I search for some clever gambit, straining for an outlandish conceit that might save us. Something out of the Reaper’s own book. Cassius is preparing to launch himself not at Diomedes, but at Romulus himself, to try to take a hostage. I know the current of my friend’s mind, and how I might help him using my body as a shield against Diomedes. I’ll likely die for it. But he’ll have a chance. The tension builds first in his muscular neck, then his toes as he finds purchase on the stone. And just before Cassius is about to fling himself forward, the ground rumbles under our feet. Diomedes steps back from us.

“What was that?” Diomedes asks. “Volcanism?”

“No.” Romulus puts a hand to the ground. “A missile strike.”

Vela pulls her datapad and snaps several questions into it. “Romulus, we have incoming vessels. Our escorts are down.”

“Impossible,” Marius whispers. “No one knows we are here.”

“Evidently someone does,” Romulus replies. “How many ships?”

Vela blinks hard at her datapad. Romulus is forced to repeat himself, “How many?”

“Ten warhawks.”

“Ten?” Diomedes repeats, startled by the number.

“And more chimeras.”

“How could they get past the orbital defenses?” Marius asks.

“They didn’t come from orbit,” Romulus murmurs. The Golds all tense at the implication. Vela takes control.

“Pandora, have your Krypteia stall them in the hangar.” Pandora salutes and heads toward the hallway, flanked by her men. Vela turns to the rest of the bodyguards. “Protect your Sovereign.”

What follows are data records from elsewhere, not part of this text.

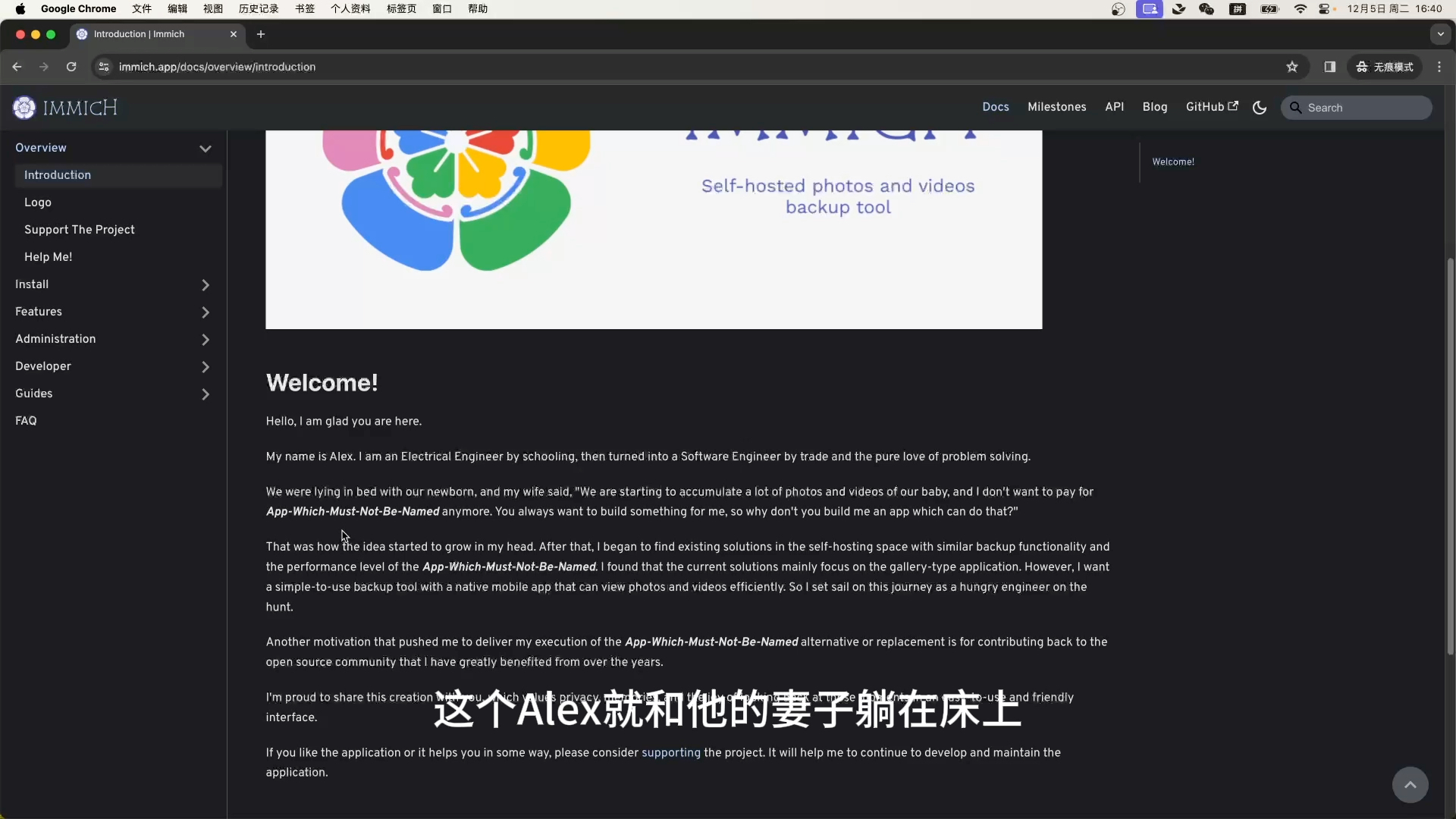Click back navigation arrow icon

(x=17, y=67)
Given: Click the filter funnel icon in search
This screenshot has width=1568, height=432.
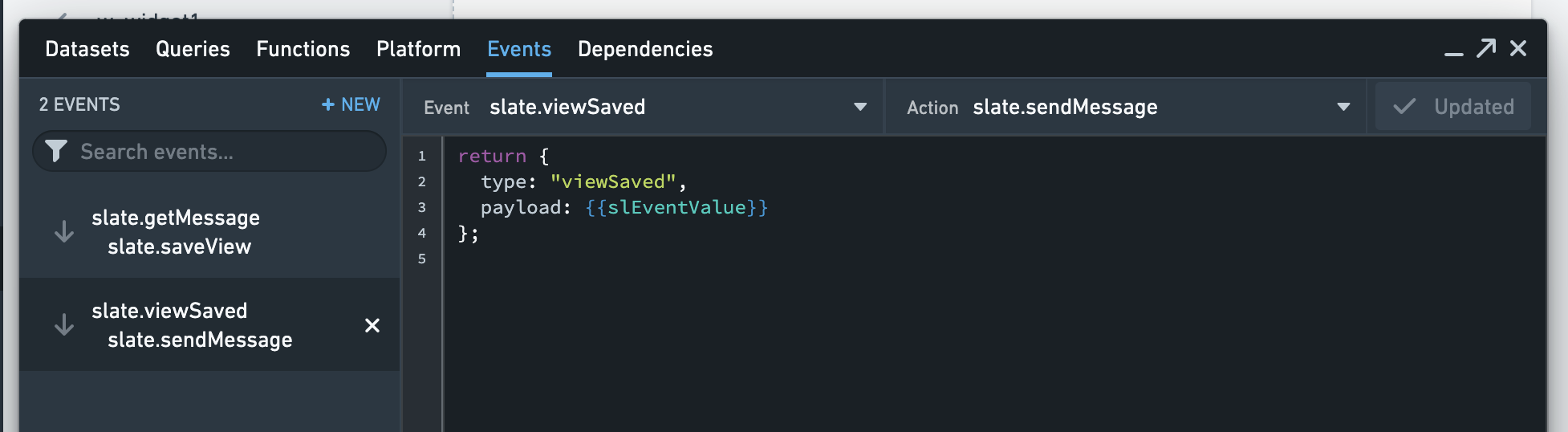Looking at the screenshot, I should tap(55, 151).
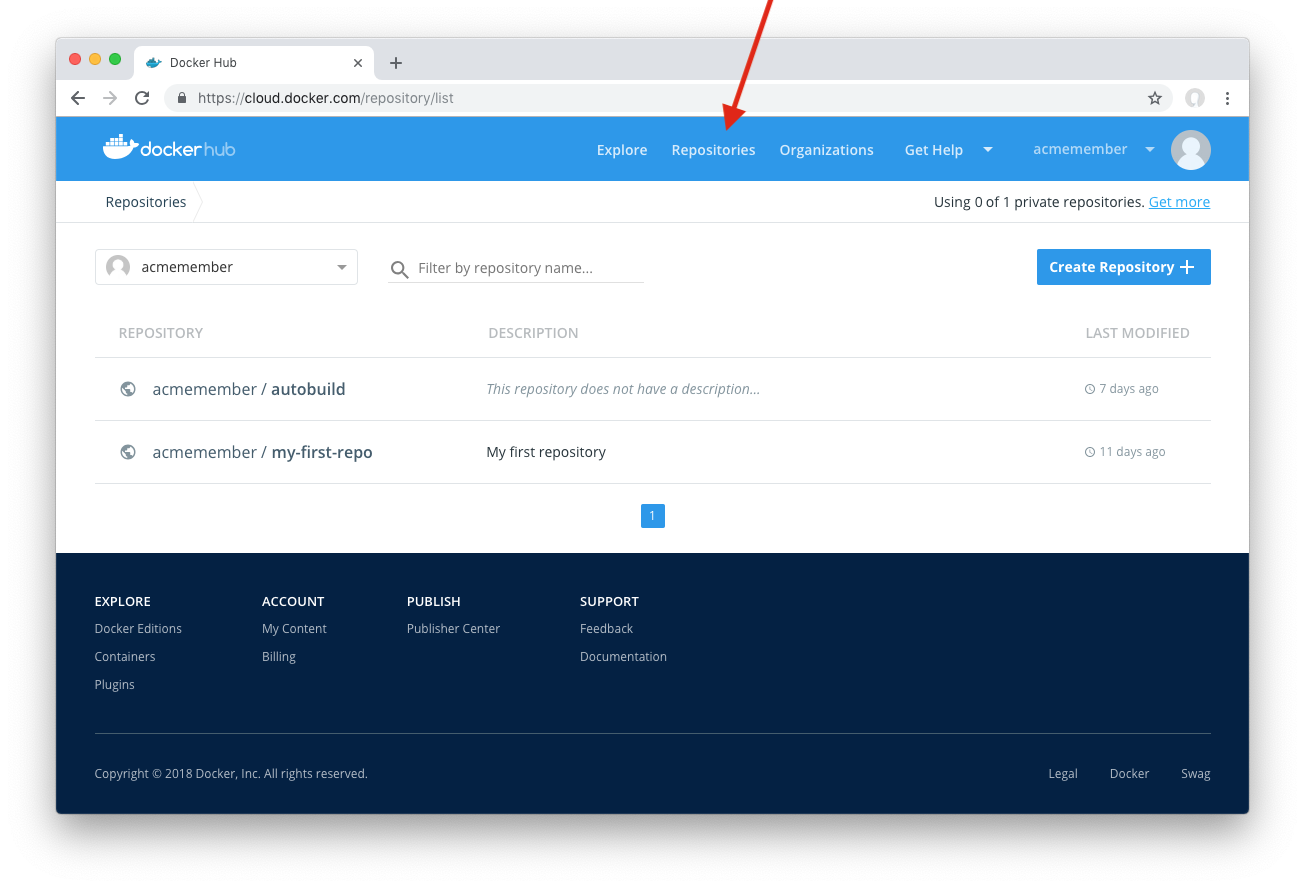1305x888 pixels.
Task: Click the browser back arrow
Action: [x=78, y=98]
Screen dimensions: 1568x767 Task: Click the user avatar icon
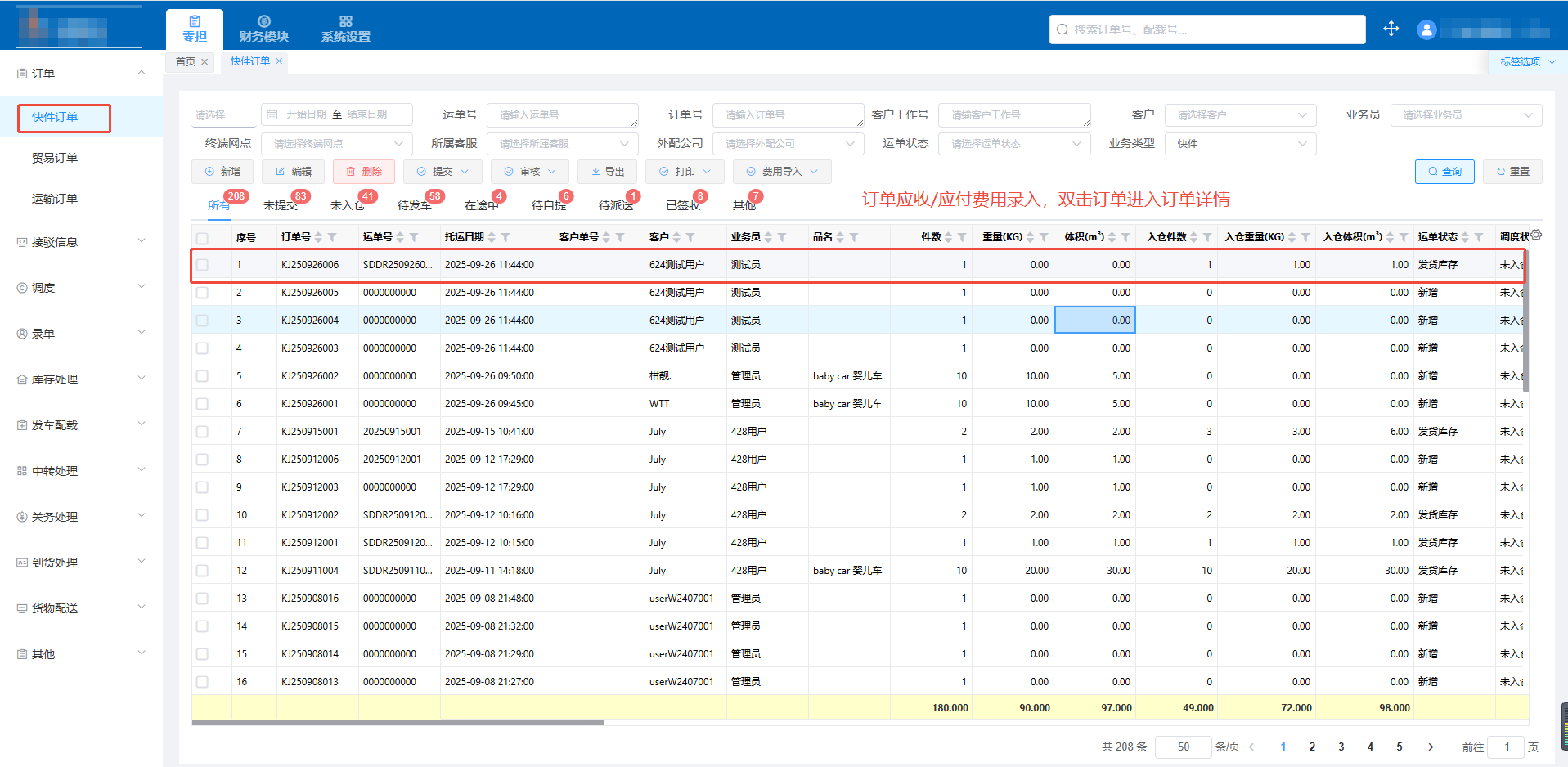click(1426, 30)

But then Romulus begins to laugh.

“Father?” Diomedes says, sparing a confused glance at Marius as their father sits back down on his cushion and sets his razor on the ground. “What are you doing?”

“Waiting…”

“For what?”

“Isn’t it obvious? Your mother.”

DIDO AU RAA, WIFE of Romulus au Raa and mother to his seven children, enters the warroom as if she has the intention of tearing it down from the inside. She stalks at the head of an armored column of cloaked Peerless Scarred dressed for war. Orange goggles cover their eyes. Dark ugan wrap around their faces. Unlike Romulus and his sons, they carry heavy weapons and wear battle masks and skipBoots. I see not a single Obsidian or Gray amongst them. This is a Gold affair. Cassius

and I crouch together, momentarily forgotten. We search for some passage from the room, but there’s only one door.